Nearly all of the cities in Santa Clara County require builders
to recycle junk from their construction sites, and now Gilroy is
one of them.
Gilroy – Nearly all of the cities in Santa Clara County require builders to recycle junk from their construction sites, and now Gilroy is one of them.
Most builders in the city have been recycling excess wood, metal, concrete and other debris from their demolition and construction projects over the past years, but now they must recycle at least 50 percent of their discarded materials when working on projects greater than 5,000 square feet.
“It’s a good starting point for us,” said Leslie Wilcox, the city’s Environmental Programs assistant who has spent the last year developing the ordinance with her supervisor, Lisa Jensema. “We’re completely open to raising the [50 percent requirement] if we find we have good compliance from construction and demolition companies.”
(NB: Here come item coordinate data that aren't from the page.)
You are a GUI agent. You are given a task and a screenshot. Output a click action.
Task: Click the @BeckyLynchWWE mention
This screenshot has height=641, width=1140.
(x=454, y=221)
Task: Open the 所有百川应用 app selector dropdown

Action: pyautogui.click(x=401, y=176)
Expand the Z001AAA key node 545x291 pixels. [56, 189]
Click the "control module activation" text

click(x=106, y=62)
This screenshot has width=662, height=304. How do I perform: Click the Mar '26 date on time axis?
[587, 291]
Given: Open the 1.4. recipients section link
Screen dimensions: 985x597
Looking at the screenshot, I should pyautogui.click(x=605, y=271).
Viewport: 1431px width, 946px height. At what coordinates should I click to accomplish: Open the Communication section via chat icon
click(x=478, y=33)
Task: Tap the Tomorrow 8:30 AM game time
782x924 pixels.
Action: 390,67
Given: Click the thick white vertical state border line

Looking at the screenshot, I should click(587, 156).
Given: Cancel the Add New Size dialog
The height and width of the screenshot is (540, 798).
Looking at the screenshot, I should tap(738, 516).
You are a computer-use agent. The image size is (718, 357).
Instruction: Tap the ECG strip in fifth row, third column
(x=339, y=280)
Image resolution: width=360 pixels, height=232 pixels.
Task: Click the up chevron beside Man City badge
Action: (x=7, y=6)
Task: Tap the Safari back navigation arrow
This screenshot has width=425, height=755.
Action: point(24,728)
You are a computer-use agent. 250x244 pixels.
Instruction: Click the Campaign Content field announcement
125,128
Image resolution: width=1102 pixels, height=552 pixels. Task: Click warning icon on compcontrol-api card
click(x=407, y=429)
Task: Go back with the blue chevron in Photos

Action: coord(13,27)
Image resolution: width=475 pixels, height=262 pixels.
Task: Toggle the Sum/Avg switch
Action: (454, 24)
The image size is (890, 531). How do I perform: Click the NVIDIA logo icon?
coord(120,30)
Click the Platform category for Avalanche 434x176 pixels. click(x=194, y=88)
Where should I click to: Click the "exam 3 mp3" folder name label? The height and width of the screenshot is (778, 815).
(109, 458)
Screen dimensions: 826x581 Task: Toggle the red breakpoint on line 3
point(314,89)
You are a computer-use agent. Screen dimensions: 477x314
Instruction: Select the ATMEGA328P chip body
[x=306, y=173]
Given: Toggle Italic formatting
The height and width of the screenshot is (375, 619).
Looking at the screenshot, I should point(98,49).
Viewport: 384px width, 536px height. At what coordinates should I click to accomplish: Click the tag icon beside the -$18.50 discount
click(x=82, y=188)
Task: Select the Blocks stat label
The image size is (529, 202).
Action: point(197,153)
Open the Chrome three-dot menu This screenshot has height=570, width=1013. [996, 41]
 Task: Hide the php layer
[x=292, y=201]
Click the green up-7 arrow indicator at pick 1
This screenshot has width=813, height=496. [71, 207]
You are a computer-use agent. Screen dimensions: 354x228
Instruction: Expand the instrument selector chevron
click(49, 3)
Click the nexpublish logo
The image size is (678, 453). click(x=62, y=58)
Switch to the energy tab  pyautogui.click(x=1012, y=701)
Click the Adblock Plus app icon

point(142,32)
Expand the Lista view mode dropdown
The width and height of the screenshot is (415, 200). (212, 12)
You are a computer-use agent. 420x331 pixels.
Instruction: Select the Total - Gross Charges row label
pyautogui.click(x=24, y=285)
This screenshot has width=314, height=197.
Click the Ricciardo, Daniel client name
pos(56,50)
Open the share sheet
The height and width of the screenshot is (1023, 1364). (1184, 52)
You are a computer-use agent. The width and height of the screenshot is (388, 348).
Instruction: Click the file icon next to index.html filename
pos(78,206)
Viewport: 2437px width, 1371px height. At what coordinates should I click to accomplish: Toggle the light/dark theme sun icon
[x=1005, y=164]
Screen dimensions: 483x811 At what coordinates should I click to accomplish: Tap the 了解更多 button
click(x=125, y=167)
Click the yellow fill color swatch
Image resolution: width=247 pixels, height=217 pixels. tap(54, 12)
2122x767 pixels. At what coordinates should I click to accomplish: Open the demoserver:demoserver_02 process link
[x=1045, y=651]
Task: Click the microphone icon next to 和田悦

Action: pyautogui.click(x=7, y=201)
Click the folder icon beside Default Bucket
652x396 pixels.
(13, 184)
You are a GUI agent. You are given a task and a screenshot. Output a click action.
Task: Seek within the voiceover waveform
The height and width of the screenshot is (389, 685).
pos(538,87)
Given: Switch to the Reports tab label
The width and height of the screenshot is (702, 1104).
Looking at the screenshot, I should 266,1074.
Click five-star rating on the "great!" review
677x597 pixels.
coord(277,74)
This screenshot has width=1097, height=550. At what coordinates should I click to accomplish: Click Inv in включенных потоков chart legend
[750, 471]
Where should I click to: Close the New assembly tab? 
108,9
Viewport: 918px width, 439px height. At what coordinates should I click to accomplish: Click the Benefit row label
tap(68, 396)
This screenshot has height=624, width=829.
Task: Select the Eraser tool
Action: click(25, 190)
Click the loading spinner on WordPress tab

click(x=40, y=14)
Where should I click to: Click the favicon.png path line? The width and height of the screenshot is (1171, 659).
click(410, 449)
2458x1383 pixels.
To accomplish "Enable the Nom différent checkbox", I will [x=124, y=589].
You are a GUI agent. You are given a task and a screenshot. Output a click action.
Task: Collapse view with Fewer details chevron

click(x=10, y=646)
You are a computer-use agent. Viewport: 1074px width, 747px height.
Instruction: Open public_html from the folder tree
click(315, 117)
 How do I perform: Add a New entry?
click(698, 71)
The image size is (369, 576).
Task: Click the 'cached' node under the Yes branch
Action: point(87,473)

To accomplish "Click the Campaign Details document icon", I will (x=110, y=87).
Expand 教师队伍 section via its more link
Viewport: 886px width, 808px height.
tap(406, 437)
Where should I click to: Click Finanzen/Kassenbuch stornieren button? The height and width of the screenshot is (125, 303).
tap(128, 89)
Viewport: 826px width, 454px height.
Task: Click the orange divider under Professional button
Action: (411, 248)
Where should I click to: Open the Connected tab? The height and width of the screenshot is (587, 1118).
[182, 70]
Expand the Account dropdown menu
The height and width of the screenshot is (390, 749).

Fifty percent is the average threshold for Santa Clara County cities because most recycling facilities can only guarantee recycling for 50 percent of the material they receive. Palo Alto requires builders to recycle between 70 and 80 percent
Local builder Chris Cote is constructing a solar housing development on the corner of Hanna State and Gurries Drive, and he said it produces two-and-a-half tons of wood scraps a week. Despite this, he said he recycles 90 percent of all the debris generated on the roughly 30,000-square-feet of construction space.
Councilman Peter Arellano agreed with the need to up the percentage, but City Administrator Jay Baksa said raising the requirement too far above 50 percent could result in non-compliance and cumbersome punitive measures.
“You’re project has taught us a lot,” Baksa told Cote. “We could be like Palo Alto and be 90 percent and be good to the environment, but we don’t want to be whacking [builders] over the head.”
Bob Martin is the vice president of construction at Dividend Homes in Morgan Hill, which has worked in Gilroy, and he said recycling has already become “pretty standard” for Dividend and others, and it actually helps keep sites clean.
One local developer, who hires construction companies like Dividend Homes, said the new ordinance might also create new recycling companies.
The council could always revisit the issue in a year, Mayor Al Pinheiro said, after one full construction season has passed.
“It’s the first baby step,” Pinheiro said.
Cote’s project has been so successful with recycling because he has bins labeled in English and Spanish that show workers where to throw wood, metal, concrete, and other debris. Sorting at the site makes it easier for South Valley Disposal and Recycling to transfer the materials to recycling facilities.
Without the initial sorting, materials get jumbled together, and recycling facilities loose efficiency.
“Some operations have the resources to separate all their garbage,” said Phil Couchee, general manager of SVDR, which is the only entity that can be paid for reuse and recycling collection services in Gilroy.